I'm working my way through the second draft of my first novel, a gritty heroic fantasy tentatively titled Chains of Gold and Iron. My elevator pitch still needs work (people on trains are great practice for when I eventually meet an editor or agent), but so far I've boiled it down to this:
"Two elven siblings - one devoted to a god of healing, the other a god of war - are sold into a pit fighting circuit by a merchant lord who sees their divine gifts as an opportunity for profit."
Sure, it cuts to the meat of the plot, but it leaves out the things that I find most interesting to explore within the story. The book alternates between the perspectives of two very different people, and I think that comparing and contrasting their inner workings is what turns a fairly straight-forward concept into something more. (Intro to Psychology tied with Writer's Craft as my favorite elective in high school; the two interests became inextricably entwined, and since then I have not enjoyed reading or writing about well-adjusted people.)

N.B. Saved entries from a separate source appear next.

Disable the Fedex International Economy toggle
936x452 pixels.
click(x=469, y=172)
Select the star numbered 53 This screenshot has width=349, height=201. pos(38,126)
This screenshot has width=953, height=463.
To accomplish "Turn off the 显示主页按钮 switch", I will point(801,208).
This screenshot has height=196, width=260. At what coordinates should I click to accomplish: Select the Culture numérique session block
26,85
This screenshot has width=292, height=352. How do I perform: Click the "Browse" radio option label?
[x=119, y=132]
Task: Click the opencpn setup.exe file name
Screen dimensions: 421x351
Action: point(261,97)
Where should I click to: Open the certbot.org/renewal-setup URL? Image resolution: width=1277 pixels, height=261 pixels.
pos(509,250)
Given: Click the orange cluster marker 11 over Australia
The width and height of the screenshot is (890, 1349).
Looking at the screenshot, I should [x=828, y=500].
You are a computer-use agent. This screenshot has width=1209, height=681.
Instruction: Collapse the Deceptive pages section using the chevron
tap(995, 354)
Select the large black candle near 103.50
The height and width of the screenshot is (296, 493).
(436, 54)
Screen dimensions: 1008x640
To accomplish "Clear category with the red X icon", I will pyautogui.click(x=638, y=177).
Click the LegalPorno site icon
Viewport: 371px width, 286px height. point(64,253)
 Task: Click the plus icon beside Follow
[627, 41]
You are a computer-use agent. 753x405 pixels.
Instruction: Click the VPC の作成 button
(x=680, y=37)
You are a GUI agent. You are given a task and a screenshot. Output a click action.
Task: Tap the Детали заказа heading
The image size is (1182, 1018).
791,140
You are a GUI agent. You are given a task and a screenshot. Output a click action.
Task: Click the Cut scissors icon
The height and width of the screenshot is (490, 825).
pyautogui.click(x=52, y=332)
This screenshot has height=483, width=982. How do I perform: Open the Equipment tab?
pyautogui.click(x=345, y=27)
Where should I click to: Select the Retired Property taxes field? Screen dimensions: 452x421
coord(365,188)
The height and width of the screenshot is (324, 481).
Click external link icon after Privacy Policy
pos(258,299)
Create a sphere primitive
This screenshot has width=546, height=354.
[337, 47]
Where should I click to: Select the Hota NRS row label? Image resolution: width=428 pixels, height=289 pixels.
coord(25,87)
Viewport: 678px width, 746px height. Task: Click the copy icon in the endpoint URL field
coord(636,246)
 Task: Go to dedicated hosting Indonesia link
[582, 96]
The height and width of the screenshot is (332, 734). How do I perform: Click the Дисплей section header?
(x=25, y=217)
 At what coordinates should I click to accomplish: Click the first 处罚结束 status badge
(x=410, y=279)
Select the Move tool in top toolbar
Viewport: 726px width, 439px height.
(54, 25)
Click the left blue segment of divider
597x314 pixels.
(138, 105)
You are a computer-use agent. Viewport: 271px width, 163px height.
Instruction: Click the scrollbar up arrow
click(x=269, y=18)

We have Kortesh: a brash spitfire who's spent all his life in his elder brother's shadow. Embracing the teachings of Cevarius, a human god of war, gives him something to strive for, but sparring matches and history lessons get a bit repetitive after 120 years. Bored and untried, he jumps at the chance to see the world and find out what he's capable of.
Then there's Elestyne: younger than Kortesh by one year, and the lone agnostic among a family of clergy; however, any elf who wants to be seen as a medical professional associates themselves with Leiana, patron deity of their race. She packs up her kit and heads for the frontiers, hoping to share her knowledge and talents in a place where most people acknowledge the rule of neither kings nor gods.
A merchant friend of the family offers to let them stay with him until they get on their feet, in exchange for a favor or two. But when someone tries to rob the merchant and threatens both siblings, which one of them uses magic they didn't know they had to accidentally kill the would-be thief?
Not Kortesh. *grins*
This leads to the stuff mentioned in the pitch, and then the real story begins. I get to subvert and deconstruct some of my favorite tropes in the genre, both for horrific and comedic effect - occasionally at the same time!
(I mean, seriously, pit fighting elves? I've had almost 2 years to adjust to the concept and I still think it's weird.)
My only hope is that one day my skill will match my enthusiasm, and I'll have the writing chops to do the story justice.